仕訳だけでなく、「勘定連絡図」が度々登場するため、少なくとも簿記3級の基本的な知識(仕訳の書き方・総勘定元帳への転記の仕方・基本的な勘定科目の仕訳など)を学習してから、本書で学習することをお勧めします。
本書では、工業簿記の分かりにくい・似たようなたくさんの用語や手続き・計算方法について、豊富な図表やイラストを掲載して解説しています。
特に、原価計算手続きのつながりを理解しやすくするために、勘定連絡図を豊富に掲載しました。
例題は、本試験の類題を取りそろえ、1つ1つ順を追って、図や計算式を丁寧に再掲しながら解説する形式とすることで、スマートフォンでも学習しやすくなっています。
他にも、分析した本試験問題の傾向について、章ごとに<学習POINT>や<問題対策>としてまとめ、さらに各論ごとに<出題可能性・重要度>を掲載しました。

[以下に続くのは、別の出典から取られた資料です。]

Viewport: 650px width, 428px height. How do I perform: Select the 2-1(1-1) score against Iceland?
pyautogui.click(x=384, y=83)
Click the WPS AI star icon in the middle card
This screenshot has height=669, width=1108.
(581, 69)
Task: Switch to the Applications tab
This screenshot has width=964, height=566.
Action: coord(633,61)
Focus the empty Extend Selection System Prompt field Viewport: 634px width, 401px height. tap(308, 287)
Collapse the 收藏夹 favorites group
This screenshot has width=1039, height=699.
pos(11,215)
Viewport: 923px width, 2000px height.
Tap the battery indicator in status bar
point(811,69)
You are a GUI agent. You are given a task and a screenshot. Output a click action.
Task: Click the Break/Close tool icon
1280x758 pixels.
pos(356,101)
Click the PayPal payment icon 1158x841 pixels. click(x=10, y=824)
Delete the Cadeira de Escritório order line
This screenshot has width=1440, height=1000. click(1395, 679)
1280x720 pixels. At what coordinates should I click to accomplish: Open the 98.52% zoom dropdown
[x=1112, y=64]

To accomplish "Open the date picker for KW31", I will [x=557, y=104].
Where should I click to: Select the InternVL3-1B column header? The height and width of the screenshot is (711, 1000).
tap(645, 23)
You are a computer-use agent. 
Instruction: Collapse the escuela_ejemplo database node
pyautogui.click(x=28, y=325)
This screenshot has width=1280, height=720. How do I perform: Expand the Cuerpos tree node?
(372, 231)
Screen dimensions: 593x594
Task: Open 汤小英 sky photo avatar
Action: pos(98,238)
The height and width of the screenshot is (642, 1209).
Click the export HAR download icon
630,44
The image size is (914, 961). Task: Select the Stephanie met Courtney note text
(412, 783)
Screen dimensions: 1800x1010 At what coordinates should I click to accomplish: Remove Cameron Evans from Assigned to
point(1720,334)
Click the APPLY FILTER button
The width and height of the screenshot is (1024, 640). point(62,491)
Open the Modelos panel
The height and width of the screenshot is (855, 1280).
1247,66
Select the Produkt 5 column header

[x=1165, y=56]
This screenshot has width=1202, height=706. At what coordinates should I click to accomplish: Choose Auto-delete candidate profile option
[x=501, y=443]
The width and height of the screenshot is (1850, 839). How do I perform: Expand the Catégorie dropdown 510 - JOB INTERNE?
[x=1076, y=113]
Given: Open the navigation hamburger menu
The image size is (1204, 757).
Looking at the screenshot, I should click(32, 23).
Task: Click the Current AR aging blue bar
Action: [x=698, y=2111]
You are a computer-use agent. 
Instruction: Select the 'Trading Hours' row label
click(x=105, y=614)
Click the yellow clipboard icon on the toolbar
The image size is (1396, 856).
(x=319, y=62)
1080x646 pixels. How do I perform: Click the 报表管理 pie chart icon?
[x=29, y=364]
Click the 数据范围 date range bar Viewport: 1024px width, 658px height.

その結果、「試験範囲を網羅した詳細なテキスト」というコンセプトだけでなく、「計画的に効果的かつ効率的に学習して、合格するための戦略書」という役割もこなす解説書に仕上がっています。
商業簿記と比較すると、工業簿記は理解するまでが大変ですが、一度理解できれば安定して高得点が期待できます。
本書が工業簿記の理解に役立ち、「工業簿記が分かるようになった」「日商簿記2級に合格できた」という方が増えれば幸いです。